Another embodiment is disclosed in FIG. 6, and the difference of the embodiment is that each second electrode 20 comprises three sensing lines 20 a, 20 b, 20 c. However, it should be noted that the number of the sensing lines of each second electrode is not limited to the disclosure in the embodiments shown in FIGS. 2 and 6.
In conclusion, comparing to the prior art, the present invention reduces the distance left between adjacent electrodes under the same desired sensing-area coverage ratio by using wiggly and thin sensing lines to construct each second electrode. Therefore, the present invention can increase touch sensing accuracy and improve touch sensing effect.
Even though numerous characteristics and advantages of the present invention have been set forth in the foregoing description, together with details of the structure and features of the invention, the disclosure is illustrative only. Changes may be made in the details, especially in matters of shape, size, and arrangement of parts within the principles of the invention to the full extent indicated by the broad general meaning of the terms in which the appended claims are expressed.

Claims

What is claimed is:

1. A projected capacitive touch panel comprising:

a plurality of first electrodes being bar shaped, arranged parallel to each other; and

a plurality of second electrodes being wiggly-shaped, separated from each other by a space and including a plurality of sensing lines, and the sensing lines of each second electrodes are spaced from each other by an interval, electrically connected to each other and extend along an oriented direction perpendicular to the length direction of the first electrodes in a wiggly manner.

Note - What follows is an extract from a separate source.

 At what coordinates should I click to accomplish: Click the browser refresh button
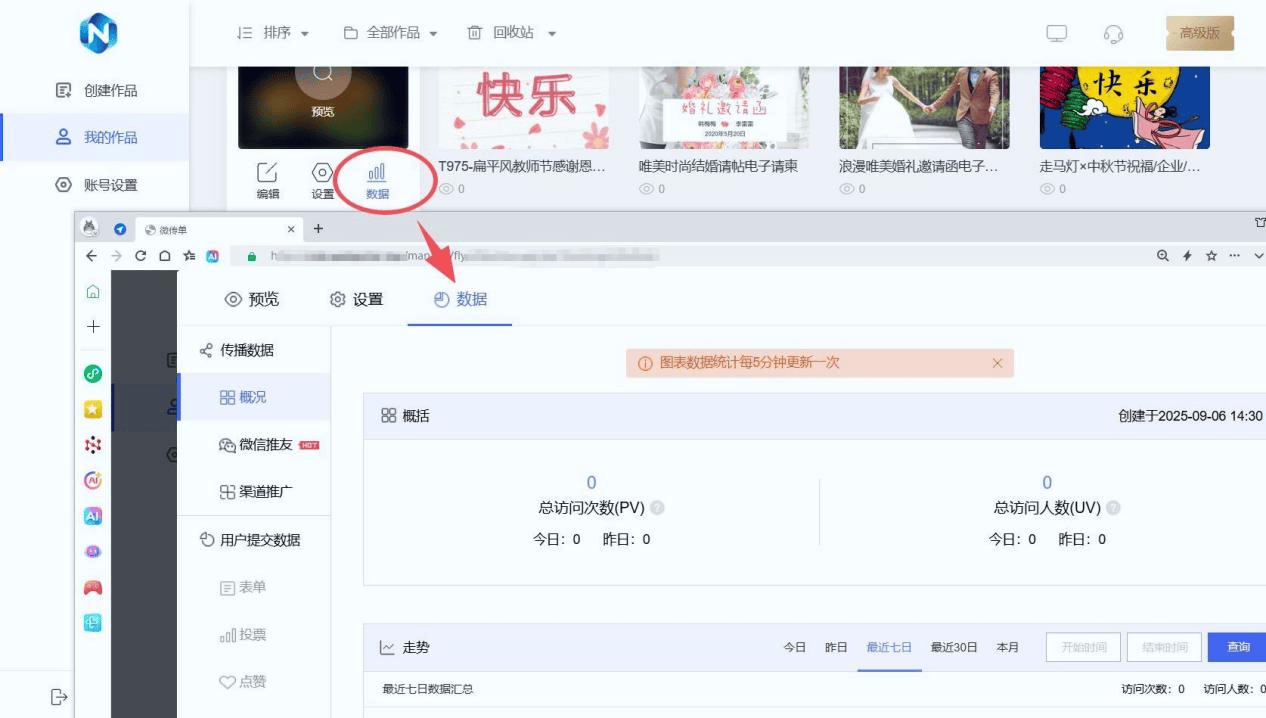[141, 256]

2. The projected capacitive touch panel as claimed in claim 1, wherein the first electrodes are disposed on a top surface of a first substrate, and the second electrodes are disposed on a bottom surface of a second substrate, wherein the second substrate is opposite to the first substrate.

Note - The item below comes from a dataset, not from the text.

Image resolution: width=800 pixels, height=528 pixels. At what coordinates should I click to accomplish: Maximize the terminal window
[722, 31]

3. The projected capacitive touch panel as claimed in claim 1, wherein the sensing lines of each second electrode are connected to each other at an end.

4. The projected capacitive touch panel as claimed in claim 1, wherein the sensing lines are connected to each other with multiple conjunctions.

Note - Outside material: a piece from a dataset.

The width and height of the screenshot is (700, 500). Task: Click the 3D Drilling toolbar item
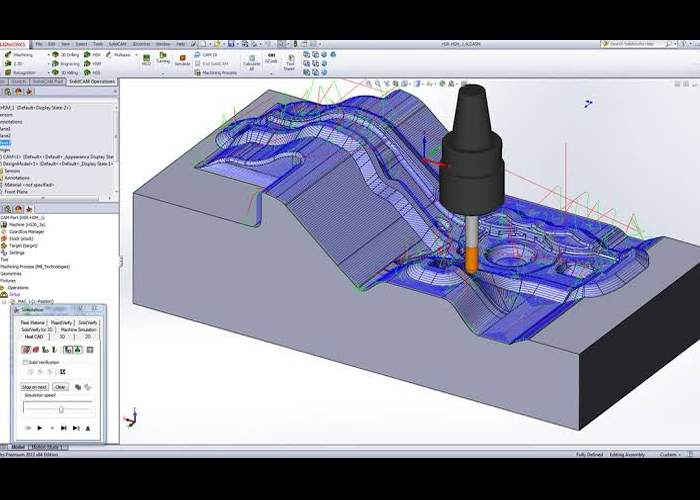67,54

5. The projected capacitive touch panel as claimed in claim 1, wherein the first electrodes and the second electrodes are formed from a transparent conductive material.

6. The projected capacitive touch panel as claimed in claim 1, wherein the first and the second electrodes are formed on a single substrate;

7. The projected capacitive touch panel as claimed in claim 6, wherein

each of the first electrode has a plurality of separated portions that are separated by gaps;

the sensing lines of the second electrodes are formed in the gaps between the adjacent separated portions of the first electrodes; and

the separated portions of each of the first electrode are connected to each other by insulatedly crossing the sensing lines.

8. The projected capacitive touch panel as claimed in claim 7, wherein the separated portions of each of the first electrodes are connected together by crossing the sensing lines with a plurality of bridge members formed therebetween.

9. The projected capacitive touch panel as claimed in claim 7, wherein the projected capacitive touch panel further comprises a plurality of dummy electrodes formed in the gaps without being electrically conducted the first or the second electrodes.